In this episode of the Masters of Data podcast, I speak with an emerging leader in the spaces of data, human and venture capital. Sarah Catanzaro is a principal at Amplify Partners, a venture capital firm that specializes in early-stage companies innovating with machine learning and AI. Sarah helps guide founders and innovators because of her incredible expertise built over years of using data science to innovate for both the private sector and protecting US national security. The two sit down to review a number of elements linked to data and AI, including how many people have perceived the outcome of the big data movement, how data is often used as a weapon rather than an asset, the role that bias plays in today’s technology science climate and the importance of diversity for growing teams. Sarah also candidly shares about her experience as a leader at an expanding VC firm while being a woman-something that has not come without its own unique challenges, but also, benefits.

To kick off the conversation we discuss a little more about Sarah’s background and how she has found her way to her current role as a leader in the data and VC space. As Sarah explains, she started her path in the defense and intelligence sector to learn more about why people show violent behavior and the reasoning behind why terrorist organizations form and advance. “What I found was that the statistical approaches could be used to get better insights into these organizational dynamics, so right after college, I ended up going to the Center for Advanced Defense Studies, and there the focus of the research program I was directing was on computational models of adversary behavior.” From here Sarah began to see that software and data could be used to better understand people’s behavior in a very different way, but ultimately lead her to ask the question, “How do we use data to predict organizational behavior?”. So how did she find her way from the public sector into the private, VC world? Well as she explains, “It’s actually kind of the same thread. I’ve always been trying to answer this question, how does this small, covert organization disrupt an incumbent. How do we predict their behavior with data?”
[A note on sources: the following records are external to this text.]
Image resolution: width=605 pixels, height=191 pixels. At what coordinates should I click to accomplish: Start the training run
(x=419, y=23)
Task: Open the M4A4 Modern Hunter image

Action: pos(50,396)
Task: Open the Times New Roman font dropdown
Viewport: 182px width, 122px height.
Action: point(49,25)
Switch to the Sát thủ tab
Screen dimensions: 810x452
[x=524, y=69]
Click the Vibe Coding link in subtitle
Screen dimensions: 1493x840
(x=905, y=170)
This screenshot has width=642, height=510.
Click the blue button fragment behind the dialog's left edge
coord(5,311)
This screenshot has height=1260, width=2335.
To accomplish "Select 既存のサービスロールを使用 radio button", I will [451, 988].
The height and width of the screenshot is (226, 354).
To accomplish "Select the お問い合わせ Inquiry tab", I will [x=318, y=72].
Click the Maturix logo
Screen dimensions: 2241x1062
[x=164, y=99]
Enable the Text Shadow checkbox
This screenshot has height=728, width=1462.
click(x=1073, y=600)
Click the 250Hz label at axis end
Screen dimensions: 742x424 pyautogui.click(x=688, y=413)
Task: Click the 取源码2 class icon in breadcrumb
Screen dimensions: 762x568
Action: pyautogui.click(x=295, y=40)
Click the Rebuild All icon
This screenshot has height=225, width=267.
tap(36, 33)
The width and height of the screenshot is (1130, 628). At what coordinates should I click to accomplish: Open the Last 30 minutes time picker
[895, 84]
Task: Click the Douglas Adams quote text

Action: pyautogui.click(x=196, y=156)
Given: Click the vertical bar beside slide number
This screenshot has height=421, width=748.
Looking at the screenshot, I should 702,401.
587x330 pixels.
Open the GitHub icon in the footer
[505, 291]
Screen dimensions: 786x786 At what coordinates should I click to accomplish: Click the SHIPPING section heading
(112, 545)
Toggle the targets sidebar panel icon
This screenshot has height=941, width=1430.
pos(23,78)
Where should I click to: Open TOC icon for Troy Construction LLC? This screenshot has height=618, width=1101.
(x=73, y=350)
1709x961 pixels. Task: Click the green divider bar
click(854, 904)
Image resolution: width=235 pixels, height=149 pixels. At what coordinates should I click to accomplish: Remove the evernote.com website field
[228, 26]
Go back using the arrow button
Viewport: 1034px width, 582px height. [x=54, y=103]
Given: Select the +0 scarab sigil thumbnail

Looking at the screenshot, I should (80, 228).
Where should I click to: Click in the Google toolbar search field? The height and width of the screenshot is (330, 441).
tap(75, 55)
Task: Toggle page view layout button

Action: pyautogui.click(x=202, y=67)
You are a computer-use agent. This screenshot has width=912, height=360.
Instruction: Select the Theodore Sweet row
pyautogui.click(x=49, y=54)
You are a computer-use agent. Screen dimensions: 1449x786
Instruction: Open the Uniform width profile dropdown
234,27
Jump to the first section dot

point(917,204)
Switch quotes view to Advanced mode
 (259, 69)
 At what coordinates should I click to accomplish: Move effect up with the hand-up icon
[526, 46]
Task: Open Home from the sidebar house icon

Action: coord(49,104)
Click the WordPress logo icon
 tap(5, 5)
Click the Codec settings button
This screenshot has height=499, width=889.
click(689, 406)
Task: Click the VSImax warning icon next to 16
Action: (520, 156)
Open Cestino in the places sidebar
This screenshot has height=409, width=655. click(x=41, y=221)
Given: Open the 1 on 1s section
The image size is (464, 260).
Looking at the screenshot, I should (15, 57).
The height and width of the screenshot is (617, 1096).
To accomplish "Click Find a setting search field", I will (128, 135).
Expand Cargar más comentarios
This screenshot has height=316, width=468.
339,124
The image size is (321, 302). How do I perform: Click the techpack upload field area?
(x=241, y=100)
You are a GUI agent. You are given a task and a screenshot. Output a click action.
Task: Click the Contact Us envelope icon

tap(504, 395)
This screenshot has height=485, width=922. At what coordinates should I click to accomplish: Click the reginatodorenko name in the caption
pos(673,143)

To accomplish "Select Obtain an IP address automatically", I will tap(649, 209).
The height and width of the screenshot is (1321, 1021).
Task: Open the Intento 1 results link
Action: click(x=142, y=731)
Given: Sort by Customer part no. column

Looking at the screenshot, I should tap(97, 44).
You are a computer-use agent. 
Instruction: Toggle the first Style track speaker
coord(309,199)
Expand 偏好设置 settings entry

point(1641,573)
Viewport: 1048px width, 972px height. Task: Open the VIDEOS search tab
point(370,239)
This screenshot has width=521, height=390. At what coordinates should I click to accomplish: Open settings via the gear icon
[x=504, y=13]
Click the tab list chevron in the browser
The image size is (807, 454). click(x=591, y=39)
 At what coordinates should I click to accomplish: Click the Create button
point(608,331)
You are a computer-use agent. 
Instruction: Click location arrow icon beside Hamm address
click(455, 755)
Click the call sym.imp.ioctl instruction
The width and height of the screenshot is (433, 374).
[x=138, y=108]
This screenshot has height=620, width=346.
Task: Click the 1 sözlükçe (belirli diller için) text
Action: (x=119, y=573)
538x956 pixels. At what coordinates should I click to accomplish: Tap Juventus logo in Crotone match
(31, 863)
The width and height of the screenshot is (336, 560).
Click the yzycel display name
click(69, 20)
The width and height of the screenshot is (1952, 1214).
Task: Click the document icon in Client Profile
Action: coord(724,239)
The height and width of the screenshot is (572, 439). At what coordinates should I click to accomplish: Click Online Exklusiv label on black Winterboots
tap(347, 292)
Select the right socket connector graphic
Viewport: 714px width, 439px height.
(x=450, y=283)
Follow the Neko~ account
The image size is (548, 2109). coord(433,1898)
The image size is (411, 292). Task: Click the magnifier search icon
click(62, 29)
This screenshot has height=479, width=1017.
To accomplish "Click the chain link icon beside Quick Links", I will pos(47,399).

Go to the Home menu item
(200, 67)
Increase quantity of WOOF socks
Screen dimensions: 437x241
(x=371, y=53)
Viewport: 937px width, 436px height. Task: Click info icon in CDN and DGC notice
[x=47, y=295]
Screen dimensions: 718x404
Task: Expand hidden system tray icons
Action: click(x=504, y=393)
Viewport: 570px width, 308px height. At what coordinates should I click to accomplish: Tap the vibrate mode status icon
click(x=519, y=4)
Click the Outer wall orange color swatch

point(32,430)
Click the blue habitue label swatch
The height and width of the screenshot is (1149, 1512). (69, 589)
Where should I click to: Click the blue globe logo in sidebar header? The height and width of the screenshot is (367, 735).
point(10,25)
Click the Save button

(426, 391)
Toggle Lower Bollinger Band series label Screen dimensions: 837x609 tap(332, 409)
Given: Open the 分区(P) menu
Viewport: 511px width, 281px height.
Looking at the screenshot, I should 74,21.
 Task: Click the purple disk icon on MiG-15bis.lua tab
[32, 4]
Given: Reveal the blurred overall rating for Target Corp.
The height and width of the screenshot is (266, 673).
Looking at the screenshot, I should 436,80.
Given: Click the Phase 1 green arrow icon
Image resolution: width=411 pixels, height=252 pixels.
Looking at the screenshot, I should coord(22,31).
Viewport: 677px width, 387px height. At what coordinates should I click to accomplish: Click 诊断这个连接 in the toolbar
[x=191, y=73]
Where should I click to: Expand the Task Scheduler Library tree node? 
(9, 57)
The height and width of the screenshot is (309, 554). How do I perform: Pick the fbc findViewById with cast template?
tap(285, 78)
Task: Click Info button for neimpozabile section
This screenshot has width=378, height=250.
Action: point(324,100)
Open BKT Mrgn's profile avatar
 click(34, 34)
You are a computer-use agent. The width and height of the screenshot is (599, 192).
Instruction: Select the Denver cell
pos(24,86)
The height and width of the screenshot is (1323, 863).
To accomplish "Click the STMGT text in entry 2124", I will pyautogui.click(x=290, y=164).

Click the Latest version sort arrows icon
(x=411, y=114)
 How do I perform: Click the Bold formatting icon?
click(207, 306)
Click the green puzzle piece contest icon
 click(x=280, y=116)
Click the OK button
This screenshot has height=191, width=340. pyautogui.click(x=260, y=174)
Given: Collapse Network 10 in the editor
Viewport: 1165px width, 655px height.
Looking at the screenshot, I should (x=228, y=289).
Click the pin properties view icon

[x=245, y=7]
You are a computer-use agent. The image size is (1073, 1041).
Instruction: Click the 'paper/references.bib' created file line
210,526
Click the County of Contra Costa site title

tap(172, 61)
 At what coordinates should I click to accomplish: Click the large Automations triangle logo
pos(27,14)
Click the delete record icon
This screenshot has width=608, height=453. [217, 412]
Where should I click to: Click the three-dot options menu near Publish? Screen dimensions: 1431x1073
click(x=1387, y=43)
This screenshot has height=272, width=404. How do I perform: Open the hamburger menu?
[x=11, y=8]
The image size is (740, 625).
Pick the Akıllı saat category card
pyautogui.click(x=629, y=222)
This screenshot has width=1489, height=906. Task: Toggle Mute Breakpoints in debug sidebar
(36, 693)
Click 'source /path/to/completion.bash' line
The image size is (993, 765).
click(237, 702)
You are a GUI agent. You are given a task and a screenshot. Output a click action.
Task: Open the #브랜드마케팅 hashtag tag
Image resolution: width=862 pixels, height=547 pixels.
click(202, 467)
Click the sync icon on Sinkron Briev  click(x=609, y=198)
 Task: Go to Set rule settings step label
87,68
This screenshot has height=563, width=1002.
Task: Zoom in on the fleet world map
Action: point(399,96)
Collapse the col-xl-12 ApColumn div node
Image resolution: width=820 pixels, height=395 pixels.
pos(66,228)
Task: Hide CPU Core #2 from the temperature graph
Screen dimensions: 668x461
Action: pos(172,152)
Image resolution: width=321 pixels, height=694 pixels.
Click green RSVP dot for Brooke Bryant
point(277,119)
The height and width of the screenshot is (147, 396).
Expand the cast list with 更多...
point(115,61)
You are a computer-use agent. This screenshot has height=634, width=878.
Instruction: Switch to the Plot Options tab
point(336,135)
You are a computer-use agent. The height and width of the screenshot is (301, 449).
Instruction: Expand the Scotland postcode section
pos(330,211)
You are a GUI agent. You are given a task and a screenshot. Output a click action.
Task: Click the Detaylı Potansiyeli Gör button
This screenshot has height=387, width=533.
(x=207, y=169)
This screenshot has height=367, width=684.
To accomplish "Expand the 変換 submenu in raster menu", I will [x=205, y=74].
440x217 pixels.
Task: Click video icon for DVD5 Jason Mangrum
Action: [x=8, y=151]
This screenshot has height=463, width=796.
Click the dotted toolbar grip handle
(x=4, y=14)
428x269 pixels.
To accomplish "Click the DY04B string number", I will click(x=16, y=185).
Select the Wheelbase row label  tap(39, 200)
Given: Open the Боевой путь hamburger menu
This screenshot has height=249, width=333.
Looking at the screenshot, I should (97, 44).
At the heart of what Sarah has dedicated her time to professionally has been this idea of data. But data is a bit of a social buzzword these days, especially in the world of technology. So how do we rightly understand what data is? As Sarah notes, “I think what we need to remind ourselves always, is that data is a representation of the world. Data is a representation of human behavior.” Building on this she notes that “It really hinges much more on privacy, and around the ways in which data can be used as a weapon to really oppress, again, those underrepresented populations. I see far fewer efforts to use data as a tool of enablement, or use data to really highlight those gnarly elephants in the room that we’re not talking about.” But what about bias and its role in data? It’s hard to talk about data without talking about the role bias plays in procuring the data. So how does bias impact the data being gathered? “In a sense, there is no such thing as bias in our data, there is only bias in society, bias in individuals, and that gets reflected in our data sources. I think what worries me sometimes is that we see these approaches, we see these conversations around removing bias from our datasets. If we remove the bias from our datasets, then we have no way of actually identifying that bias in society,” Sarah notes.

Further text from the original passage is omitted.